### Extracted material ###

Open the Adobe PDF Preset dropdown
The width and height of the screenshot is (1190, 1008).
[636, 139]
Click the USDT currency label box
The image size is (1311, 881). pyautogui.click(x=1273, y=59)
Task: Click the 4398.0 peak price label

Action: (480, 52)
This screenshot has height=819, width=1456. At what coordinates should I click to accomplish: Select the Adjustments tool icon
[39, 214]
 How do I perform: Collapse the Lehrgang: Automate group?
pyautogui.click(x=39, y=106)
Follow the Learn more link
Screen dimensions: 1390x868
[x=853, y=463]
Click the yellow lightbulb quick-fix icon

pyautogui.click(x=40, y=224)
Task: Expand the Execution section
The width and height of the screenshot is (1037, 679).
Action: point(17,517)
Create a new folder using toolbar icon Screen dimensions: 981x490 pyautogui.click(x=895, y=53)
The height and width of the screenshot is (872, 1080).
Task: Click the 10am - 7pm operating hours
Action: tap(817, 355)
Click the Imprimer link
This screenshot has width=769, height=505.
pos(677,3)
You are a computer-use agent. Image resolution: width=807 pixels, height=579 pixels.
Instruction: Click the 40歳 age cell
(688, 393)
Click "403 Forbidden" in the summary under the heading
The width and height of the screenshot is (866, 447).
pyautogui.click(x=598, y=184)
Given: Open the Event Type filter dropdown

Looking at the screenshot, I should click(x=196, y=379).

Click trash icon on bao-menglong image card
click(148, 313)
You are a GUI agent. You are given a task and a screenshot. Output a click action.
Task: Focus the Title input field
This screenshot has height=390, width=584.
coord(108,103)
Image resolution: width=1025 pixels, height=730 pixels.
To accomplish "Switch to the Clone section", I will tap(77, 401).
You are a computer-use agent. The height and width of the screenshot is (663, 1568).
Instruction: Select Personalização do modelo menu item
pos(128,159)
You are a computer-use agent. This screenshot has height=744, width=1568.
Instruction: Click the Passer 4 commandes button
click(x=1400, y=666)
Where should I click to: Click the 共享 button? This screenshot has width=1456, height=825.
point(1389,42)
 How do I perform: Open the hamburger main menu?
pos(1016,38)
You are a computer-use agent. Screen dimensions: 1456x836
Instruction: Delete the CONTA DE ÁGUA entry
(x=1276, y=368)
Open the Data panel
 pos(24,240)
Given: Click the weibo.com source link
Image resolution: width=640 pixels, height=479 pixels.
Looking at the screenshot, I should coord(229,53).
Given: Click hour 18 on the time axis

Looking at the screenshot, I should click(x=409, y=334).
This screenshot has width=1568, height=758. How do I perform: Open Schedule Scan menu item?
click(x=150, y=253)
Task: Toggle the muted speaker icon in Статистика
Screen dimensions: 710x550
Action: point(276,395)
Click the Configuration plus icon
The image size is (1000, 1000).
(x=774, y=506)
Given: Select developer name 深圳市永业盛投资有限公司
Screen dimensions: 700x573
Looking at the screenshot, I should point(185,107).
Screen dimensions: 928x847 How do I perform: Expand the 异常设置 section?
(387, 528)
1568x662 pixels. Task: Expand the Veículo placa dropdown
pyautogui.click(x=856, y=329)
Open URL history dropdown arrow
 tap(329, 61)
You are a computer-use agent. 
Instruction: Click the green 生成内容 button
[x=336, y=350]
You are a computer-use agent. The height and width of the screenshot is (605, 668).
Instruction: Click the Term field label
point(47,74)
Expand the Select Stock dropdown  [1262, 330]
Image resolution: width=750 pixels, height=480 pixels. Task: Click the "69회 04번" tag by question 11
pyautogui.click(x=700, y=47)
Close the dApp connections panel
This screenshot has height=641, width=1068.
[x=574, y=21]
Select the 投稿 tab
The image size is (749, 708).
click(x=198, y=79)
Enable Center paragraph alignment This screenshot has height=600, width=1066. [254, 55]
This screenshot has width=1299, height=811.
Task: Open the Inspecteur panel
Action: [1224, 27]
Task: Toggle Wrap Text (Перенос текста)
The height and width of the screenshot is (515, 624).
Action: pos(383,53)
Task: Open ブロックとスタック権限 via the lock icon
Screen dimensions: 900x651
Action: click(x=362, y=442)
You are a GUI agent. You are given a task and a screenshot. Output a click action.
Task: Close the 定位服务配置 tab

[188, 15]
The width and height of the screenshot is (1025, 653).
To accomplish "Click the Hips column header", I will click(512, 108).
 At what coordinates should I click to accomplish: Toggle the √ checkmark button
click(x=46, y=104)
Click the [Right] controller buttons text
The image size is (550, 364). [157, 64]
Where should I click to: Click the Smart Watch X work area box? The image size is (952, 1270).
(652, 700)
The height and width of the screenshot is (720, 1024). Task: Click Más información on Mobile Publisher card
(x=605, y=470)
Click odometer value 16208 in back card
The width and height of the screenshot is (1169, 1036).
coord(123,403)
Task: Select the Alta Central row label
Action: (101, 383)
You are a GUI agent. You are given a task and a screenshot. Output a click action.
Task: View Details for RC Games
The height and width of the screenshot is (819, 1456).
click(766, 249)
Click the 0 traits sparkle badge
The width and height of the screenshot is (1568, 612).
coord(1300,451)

###

## Task instructions:
Could you reproduce every one of the rows above word for word, without changing anything?

## Task solution:
Open the Adobe PDF Preset dropdown
The width and height of the screenshot is (1190, 1008).
[636, 139]
Click the USDT currency label box
The image size is (1311, 881). pyautogui.click(x=1273, y=59)
Task: Click the 4398.0 peak price label

Action: (480, 52)
This screenshot has height=819, width=1456. At what coordinates should I click to accomplish: Select the Adjustments tool icon
[39, 214]
 How do I perform: Collapse the Lehrgang: Automate group?
pyautogui.click(x=39, y=106)
Follow the Learn more link
Screen dimensions: 1390x868
[x=853, y=463]
Click the yellow lightbulb quick-fix icon

pyautogui.click(x=40, y=224)
Task: Expand the Execution section
The width and height of the screenshot is (1037, 679).
Action: point(17,517)
Create a new folder using toolbar icon Screen dimensions: 981x490 pyautogui.click(x=895, y=53)
The height and width of the screenshot is (872, 1080).
Task: Click the 10am - 7pm operating hours
Action: tap(817, 355)
Click the Imprimer link
This screenshot has width=769, height=505.
pos(677,3)
You are a computer-use agent. Image resolution: width=807 pixels, height=579 pixels.
Instruction: Click the 40歳 age cell
(688, 393)
Click "403 Forbidden" in the summary under the heading
The width and height of the screenshot is (866, 447).
pyautogui.click(x=598, y=184)
Given: Open the Event Type filter dropdown

Looking at the screenshot, I should click(x=196, y=379).

Click trash icon on bao-menglong image card
click(148, 313)
You are a GUI agent. You are given a task and a screenshot. Output a click action.
Task: Focus the Title input field
This screenshot has height=390, width=584.
coord(108,103)
Image resolution: width=1025 pixels, height=730 pixels.
To accomplish "Switch to the Clone section", I will tap(77, 401).
You are a computer-use agent. The height and width of the screenshot is (663, 1568).
Instruction: Select Personalização do modelo menu item
pos(128,159)
You are a computer-use agent. This screenshot has height=744, width=1568.
Instruction: Click the Passer 4 commandes button
click(x=1400, y=666)
Where should I click to: Click the 共享 button? This screenshot has width=1456, height=825.
point(1389,42)
 How do I perform: Open the hamburger main menu?
pos(1016,38)
You are a computer-use agent. Screen dimensions: 1456x836
Instruction: Delete the CONTA DE ÁGUA entry
(x=1276, y=368)
Open the Data panel
 pos(24,240)
Given: Click the weibo.com source link
Image resolution: width=640 pixels, height=479 pixels.
Looking at the screenshot, I should coord(229,53).
Given: Click hour 18 on the time axis

Looking at the screenshot, I should click(x=409, y=334).
This screenshot has width=1568, height=758. How do I perform: Open Schedule Scan menu item?
click(x=150, y=253)
Task: Toggle the muted speaker icon in Статистика
Screen dimensions: 710x550
Action: point(276,395)
Click the Configuration plus icon
The image size is (1000, 1000).
(x=774, y=506)
Given: Select developer name 深圳市永业盛投资有限公司
Screen dimensions: 700x573
Looking at the screenshot, I should point(185,107).
Screen dimensions: 928x847 How do I perform: Expand the 异常设置 section?
(387, 528)
1568x662 pixels. Task: Expand the Veículo placa dropdown
pyautogui.click(x=856, y=329)
Open URL history dropdown arrow
 tap(329, 61)
You are a computer-use agent. 
Instruction: Click the green 生成内容 button
[x=336, y=350]
You are a computer-use agent. The height and width of the screenshot is (605, 668).
Instruction: Click the Term field label
point(47,74)
Expand the Select Stock dropdown  [1262, 330]
Image resolution: width=750 pixels, height=480 pixels. Task: Click the "69회 04번" tag by question 11
pyautogui.click(x=700, y=47)
Close the dApp connections panel
This screenshot has height=641, width=1068.
[x=574, y=21]
Select the 投稿 tab
The image size is (749, 708).
click(x=198, y=79)
Enable Center paragraph alignment This screenshot has height=600, width=1066. [254, 55]
This screenshot has width=1299, height=811.
Task: Open the Inspecteur panel
Action: [1224, 27]
Task: Toggle Wrap Text (Перенос текста)
The height and width of the screenshot is (515, 624).
Action: pos(383,53)
Task: Open ブロックとスタック権限 via the lock icon
Screen dimensions: 900x651
Action: click(x=362, y=442)
You are a GUI agent. You are given a task and a screenshot. Output a click action.
Task: Close the 定位服务配置 tab

[188, 15]
The width and height of the screenshot is (1025, 653).
To accomplish "Click the Hips column header", I will click(512, 108).
 At what coordinates should I click to accomplish: Toggle the √ checkmark button
click(x=46, y=104)
Click the [Right] controller buttons text
The image size is (550, 364). [157, 64]
Where should I click to: Click the Smart Watch X work area box? The image size is (952, 1270).
(652, 700)
The height and width of the screenshot is (720, 1024). Task: Click Más información on Mobile Publisher card
(x=605, y=470)
Click odometer value 16208 in back card
The width and height of the screenshot is (1169, 1036).
coord(123,403)
Task: Select the Alta Central row label
Action: (101, 383)
You are a GUI agent. You are given a task and a screenshot. Output a click action.
Task: View Details for RC Games
The height and width of the screenshot is (819, 1456).
click(766, 249)
Click the 0 traits sparkle badge
The width and height of the screenshot is (1568, 612).
coord(1300,451)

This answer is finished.